The same trajectory can be seen in the story of the Weejun. In the 19th century, English sportsman began flocking to Norway to fish salmon. An especially popular fishing destination, according to J.P. Myhre, a bespoke shoemaker in Norway, was the Valley of Aurland situated in Sognefjorden. Myhre relates that by the dawn of the 2oth century these “Lords of Salmon” had taken to wearing a locally crafted slipon called a teser. These Norwegian peasant shoes would have remained the private vice of the well heeled angler, but forces were in place by 1935 that would shatter the shoes’ amenity.
Esquire representatives first saw the shoes at European resorts, followed by Palm Beach in the 1935/36 winter season. The shoes seen in Palm Beach were true Norwegian shoes sourced from two London shops; at the time there was no American maker of the shoe.
The tale of exactly how the Weejun came to be is still a little murky and has hints of sartorial skulduggery. It’s clear that Esquire saw the shoes in 1935; perhaps sensing their potential, Esquire partnered with the store Rogers Peet, which agreed to carry the as-yet-unproduced shoe. Esquire and Rogers Peet then commissioned Bass to make the Weejun.
The Esquire and Rogers Peet involvement would have been completely forgotten except for a very candid interview given by Bass treasurer John R. Bass to The Lewiston Daily Sun in 1951 on the occasion of Bass’s 75th anniversary. As preface to the treasurer’s quotes, the newspaper writes, “Bass officials were approached by representatives of Esquire and Rogers Peet and asked if they could make Weejuns.” John Bass then states, “We meet the Esquire people in Portland and discussed the project.”
In retrospect, the G.H. Bass & Company would seem like the perfect manufacturer for the Weejun, given that it pioneered moccasin-styled footwear. However, John Bass was not sanguine on the prospects for the Weejun. In the quintessential Yankee manner, he was cautious and cantankerous. “I’ll admit I was skeptical” he recounted. What was his issue? “I didn’t think this type would go over for it looked like a house slipper to be worn outdoors. But we agreed to work on it.”

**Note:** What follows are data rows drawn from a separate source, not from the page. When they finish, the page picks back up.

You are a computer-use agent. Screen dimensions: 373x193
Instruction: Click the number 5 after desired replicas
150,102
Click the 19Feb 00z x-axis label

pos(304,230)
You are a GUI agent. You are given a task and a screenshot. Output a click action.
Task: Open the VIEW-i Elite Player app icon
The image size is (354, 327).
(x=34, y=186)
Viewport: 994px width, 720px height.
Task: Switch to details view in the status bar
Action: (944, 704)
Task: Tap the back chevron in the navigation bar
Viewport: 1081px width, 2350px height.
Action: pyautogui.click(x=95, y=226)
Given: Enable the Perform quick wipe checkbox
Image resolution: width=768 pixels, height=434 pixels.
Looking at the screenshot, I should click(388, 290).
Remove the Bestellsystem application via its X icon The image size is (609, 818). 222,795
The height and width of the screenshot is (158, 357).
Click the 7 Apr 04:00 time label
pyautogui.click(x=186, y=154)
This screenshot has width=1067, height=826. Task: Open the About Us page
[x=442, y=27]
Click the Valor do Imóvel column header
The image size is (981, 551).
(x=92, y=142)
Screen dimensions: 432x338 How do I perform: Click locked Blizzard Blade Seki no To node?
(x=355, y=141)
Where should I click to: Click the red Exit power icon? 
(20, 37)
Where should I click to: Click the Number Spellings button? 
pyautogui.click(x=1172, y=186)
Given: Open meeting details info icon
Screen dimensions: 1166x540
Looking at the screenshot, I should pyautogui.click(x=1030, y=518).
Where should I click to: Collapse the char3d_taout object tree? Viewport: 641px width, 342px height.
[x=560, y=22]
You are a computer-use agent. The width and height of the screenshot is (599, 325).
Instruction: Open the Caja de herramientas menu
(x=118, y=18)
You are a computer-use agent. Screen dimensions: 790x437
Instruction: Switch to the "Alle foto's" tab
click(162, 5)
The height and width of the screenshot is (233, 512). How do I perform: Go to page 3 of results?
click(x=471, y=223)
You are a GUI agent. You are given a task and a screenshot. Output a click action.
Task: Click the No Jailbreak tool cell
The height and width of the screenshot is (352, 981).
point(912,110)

The Bass Company ran into two snags that could have derailed the whole project. One was material, the company faced “difficulty in obtaining the right types of leather for the soles and uppers.” This was resolved when it found the right vendor. The second problem was financial: Bass could not meet the price point. “We were given a figure at which it was thought we should produce these shoes,” Bass told the Lewiston Daily Sun. “We could not do it at that price. We reported back to the Esquire people and were told by the president of the publishing concern to go ahead and make them anyway at the best possible price.” Although Esquire had coined the term “Weejun,” it ceded the righst to Bass.
With the vendor fully on board, the next step was the promotions of the product. Esquire offered “…advance notice of a new style: the Norwegian moccasin,” that they assured their readers was the novelty of the 1936 season. Its American appearance was at Palm Beach, and Esquire writes, “Its importance was immediately attested by the importance of the feet it covered: those of prominent society people, wealthy men, sportsmen with reputations for good dress.” Esquire further states, “Immediately, alert American bootmakers set to work to reproduce the model.”
This is pure hyperbole, since John Bass indicated that Bass was not particularly motivated to pursue the Weejun project. Esquire goes on to let readers know that they can source an American made version crafted for “those who like to keep to the fore of the quickly moving style parade.”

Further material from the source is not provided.